Rapid industrial development leading to the emergency of stock exchanges, large volume of
international trade leading to the system of bills of exchange, political stability, favourable
conditions for foreign investment, price stabilization etc. are the other factors that facilitate the
development of money market in the country.
London Money Market is a highly developed money market because it satisfies all
requirements of a developed money market.
If any one or more of these factors are absent, then the money market is called an
underdeveloped one.
IMPORTANCE OF MONEY MARKET
A developed money market plays an important role in the financial system of a country
by supplying short-term funds adequately and quickly to trade and industry. The money market
is an integral part of a country’s economy. Therefore, a developed money market is highly
indispensable for the rapid development of the economy. A developed money market helps the
smooth functioning of the financial system in any economy in the following ways.

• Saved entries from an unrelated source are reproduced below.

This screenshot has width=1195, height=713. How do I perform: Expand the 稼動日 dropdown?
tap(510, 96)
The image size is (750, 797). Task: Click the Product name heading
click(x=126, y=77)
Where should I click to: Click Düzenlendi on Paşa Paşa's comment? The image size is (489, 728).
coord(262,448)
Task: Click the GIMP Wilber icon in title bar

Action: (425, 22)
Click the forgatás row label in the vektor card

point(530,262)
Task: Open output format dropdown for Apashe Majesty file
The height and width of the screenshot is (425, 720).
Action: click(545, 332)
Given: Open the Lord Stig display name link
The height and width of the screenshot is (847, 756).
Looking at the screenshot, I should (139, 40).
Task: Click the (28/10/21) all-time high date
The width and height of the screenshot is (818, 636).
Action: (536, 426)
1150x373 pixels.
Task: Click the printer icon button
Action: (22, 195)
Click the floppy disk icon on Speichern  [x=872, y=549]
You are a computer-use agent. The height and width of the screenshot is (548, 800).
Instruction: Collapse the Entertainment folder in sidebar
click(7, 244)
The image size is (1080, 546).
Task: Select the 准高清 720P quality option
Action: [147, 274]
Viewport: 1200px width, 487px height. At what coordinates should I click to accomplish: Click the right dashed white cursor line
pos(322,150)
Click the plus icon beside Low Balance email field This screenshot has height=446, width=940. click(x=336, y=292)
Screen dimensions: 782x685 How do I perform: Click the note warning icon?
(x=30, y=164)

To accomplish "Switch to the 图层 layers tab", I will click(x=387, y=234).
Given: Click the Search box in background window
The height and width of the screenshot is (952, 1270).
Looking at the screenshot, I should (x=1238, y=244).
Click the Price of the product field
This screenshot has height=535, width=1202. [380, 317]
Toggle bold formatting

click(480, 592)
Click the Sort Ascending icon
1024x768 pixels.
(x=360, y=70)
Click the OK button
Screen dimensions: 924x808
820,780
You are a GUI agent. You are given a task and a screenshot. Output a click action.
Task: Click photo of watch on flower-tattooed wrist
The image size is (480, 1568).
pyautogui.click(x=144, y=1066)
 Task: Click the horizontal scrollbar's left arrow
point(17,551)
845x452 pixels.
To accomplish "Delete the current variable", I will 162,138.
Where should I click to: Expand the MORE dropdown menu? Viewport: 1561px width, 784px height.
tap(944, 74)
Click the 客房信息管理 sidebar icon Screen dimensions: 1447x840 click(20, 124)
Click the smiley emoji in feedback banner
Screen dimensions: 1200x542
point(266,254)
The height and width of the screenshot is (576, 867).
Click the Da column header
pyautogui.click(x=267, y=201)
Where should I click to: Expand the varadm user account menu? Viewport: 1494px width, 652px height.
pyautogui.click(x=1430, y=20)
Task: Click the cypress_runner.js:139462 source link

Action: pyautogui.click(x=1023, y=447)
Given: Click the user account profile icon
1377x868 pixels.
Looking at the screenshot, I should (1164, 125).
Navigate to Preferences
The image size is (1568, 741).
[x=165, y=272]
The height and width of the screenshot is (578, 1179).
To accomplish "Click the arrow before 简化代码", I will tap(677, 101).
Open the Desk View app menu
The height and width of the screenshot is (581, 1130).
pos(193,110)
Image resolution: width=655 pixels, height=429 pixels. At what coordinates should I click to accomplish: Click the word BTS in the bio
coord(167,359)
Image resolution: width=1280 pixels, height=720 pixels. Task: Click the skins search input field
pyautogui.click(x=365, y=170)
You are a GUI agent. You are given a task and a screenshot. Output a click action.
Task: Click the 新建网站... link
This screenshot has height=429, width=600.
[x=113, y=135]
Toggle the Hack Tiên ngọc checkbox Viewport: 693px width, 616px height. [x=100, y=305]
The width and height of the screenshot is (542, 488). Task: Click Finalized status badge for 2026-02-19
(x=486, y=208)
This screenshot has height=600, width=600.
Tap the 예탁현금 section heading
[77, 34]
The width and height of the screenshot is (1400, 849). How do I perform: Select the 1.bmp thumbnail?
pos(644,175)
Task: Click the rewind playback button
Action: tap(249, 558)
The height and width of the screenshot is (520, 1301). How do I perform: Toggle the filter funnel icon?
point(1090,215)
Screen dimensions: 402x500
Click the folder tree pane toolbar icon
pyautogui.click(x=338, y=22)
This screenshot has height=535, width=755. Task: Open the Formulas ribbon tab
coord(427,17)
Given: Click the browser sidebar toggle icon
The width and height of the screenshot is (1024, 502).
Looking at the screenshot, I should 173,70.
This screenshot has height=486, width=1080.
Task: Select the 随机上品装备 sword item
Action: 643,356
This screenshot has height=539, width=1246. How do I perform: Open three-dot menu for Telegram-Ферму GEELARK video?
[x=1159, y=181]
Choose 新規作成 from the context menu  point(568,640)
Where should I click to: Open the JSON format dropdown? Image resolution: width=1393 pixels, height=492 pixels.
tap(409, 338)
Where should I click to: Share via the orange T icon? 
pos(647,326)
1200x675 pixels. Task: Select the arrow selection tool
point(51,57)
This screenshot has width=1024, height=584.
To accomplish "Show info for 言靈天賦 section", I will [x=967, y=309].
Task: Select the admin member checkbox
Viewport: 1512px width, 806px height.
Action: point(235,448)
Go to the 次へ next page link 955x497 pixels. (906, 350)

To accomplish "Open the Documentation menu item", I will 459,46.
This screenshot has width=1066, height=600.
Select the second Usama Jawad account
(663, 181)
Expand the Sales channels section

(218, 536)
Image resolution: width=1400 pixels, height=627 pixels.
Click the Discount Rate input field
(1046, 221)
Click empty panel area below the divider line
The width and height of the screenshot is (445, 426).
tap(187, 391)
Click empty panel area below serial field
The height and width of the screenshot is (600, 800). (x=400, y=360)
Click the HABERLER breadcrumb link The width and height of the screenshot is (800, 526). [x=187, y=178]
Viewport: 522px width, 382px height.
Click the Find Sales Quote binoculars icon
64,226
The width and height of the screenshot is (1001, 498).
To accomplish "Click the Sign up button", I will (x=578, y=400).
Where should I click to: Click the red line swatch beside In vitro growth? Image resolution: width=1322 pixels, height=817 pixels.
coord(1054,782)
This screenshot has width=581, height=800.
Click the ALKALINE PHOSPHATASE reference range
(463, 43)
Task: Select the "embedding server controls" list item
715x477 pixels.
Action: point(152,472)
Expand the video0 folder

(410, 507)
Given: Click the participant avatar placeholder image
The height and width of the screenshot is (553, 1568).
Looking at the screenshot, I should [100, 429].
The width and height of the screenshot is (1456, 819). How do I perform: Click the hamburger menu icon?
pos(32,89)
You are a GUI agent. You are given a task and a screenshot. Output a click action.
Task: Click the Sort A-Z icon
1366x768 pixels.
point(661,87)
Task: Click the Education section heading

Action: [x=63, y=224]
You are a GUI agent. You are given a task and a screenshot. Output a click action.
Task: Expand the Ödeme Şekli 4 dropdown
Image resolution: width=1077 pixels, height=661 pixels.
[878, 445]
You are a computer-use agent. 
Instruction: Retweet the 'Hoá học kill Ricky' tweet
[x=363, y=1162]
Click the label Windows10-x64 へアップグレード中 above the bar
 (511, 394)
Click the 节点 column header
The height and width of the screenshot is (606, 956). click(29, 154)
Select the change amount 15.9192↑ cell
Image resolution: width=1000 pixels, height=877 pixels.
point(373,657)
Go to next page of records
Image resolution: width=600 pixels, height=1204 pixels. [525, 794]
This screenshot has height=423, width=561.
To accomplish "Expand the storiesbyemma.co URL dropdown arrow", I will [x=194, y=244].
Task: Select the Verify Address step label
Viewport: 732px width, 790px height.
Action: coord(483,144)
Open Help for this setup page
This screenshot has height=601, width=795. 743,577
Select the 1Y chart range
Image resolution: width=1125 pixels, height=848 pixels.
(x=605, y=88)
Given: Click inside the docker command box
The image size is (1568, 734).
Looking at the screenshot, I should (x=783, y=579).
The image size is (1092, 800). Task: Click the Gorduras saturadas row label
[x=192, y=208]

(i) Development of Trade and Industry
Money market is an important source of financing trade and industry. The money
market, through discounting operations and commercial papers, finances the short-term working
capital requirements of trade and industry and facilitates the development of industry and trade
both – national and international.
(ii) Development of Capital Market
The short-term rates of interest and the conditions that prevail in the money market
influence the long-term interest as well as the resource mobilization in capital market. Hence,
the development of capital market depends upon the existence of developed money market.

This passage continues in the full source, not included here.